**Prompt:**
Work out how many lines of the listing below hold the word "user", and give that number only.

**Data shown:**
◇ ◇ ◇ ◇ ◇ ◇ ◇

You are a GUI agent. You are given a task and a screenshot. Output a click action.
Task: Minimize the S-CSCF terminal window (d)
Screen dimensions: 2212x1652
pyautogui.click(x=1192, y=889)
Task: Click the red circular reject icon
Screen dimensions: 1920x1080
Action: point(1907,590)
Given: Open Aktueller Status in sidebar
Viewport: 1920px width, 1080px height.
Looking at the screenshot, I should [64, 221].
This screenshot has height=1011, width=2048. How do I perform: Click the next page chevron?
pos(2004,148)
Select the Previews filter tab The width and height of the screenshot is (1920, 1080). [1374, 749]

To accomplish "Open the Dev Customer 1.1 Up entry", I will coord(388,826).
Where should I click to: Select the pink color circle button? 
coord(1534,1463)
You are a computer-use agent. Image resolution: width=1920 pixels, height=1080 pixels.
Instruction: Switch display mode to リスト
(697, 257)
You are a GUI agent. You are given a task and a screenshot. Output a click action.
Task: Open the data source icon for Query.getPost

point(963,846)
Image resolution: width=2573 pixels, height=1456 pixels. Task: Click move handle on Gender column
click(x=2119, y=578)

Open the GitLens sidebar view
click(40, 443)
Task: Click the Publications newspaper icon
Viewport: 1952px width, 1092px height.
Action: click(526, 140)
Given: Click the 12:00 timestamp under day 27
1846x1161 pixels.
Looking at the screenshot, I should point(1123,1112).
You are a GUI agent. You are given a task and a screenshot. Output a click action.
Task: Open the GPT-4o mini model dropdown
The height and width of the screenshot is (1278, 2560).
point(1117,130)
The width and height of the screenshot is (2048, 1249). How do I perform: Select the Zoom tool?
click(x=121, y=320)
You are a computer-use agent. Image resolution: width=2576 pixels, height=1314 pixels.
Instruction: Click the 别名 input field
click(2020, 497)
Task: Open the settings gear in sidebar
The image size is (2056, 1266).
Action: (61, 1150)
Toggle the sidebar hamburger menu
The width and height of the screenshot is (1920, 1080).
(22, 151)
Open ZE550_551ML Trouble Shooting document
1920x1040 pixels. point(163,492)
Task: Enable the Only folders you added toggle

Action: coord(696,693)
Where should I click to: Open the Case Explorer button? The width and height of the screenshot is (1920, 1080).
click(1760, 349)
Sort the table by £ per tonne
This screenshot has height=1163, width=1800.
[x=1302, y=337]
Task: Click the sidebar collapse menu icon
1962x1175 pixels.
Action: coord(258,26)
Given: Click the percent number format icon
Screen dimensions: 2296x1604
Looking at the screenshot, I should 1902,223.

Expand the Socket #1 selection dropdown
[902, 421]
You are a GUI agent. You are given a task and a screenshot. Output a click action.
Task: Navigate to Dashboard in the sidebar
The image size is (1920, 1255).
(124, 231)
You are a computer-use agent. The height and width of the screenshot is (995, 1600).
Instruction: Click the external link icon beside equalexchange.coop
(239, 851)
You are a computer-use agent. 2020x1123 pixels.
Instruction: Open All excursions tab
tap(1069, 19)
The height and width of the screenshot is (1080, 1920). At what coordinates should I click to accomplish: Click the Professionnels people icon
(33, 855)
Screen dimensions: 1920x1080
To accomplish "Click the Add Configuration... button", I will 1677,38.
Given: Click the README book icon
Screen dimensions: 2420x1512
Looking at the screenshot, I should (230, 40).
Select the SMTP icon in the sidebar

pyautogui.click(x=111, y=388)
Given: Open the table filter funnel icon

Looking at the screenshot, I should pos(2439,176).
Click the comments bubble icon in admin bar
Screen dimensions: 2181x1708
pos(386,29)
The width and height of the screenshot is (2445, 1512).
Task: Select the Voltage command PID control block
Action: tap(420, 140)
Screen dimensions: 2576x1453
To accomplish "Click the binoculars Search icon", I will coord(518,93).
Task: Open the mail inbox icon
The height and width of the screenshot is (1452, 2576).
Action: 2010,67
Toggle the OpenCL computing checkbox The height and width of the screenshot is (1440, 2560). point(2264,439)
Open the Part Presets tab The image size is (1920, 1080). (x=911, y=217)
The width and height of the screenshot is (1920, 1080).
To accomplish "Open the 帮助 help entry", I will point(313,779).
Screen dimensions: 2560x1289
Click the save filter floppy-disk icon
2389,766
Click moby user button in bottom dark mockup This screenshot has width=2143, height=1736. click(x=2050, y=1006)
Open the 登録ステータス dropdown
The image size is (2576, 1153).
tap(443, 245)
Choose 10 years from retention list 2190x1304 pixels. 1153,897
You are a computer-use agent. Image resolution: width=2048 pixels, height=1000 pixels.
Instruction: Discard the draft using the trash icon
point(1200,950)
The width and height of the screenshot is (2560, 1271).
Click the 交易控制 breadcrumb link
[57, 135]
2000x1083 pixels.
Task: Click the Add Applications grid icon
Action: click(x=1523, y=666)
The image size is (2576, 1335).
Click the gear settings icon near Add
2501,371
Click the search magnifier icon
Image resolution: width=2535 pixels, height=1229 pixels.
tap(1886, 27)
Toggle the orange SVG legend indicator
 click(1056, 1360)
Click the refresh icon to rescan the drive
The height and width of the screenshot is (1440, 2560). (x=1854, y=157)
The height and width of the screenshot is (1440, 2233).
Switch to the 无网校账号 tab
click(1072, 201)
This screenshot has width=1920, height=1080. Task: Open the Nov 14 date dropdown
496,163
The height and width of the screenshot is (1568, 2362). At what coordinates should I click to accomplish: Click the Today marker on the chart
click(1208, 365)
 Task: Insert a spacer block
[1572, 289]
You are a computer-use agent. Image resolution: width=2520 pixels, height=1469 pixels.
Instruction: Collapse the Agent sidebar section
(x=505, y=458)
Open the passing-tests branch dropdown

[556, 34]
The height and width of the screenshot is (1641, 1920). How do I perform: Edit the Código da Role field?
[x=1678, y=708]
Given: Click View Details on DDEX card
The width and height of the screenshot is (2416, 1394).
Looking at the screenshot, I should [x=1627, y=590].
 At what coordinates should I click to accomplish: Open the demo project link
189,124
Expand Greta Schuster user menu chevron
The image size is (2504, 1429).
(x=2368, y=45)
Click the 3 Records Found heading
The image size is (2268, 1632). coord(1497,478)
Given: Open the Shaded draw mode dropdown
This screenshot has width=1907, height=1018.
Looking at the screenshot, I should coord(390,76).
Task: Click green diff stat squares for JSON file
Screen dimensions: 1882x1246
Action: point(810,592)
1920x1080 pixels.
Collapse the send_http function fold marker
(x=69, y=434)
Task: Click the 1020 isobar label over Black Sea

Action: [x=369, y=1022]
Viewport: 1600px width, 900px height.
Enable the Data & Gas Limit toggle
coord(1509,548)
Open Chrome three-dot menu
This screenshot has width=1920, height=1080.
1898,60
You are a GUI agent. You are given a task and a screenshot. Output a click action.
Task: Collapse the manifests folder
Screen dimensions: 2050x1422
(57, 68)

◇ ◇ ◇ ◇ ◇ ◇ ◇

**Solved problem:**
2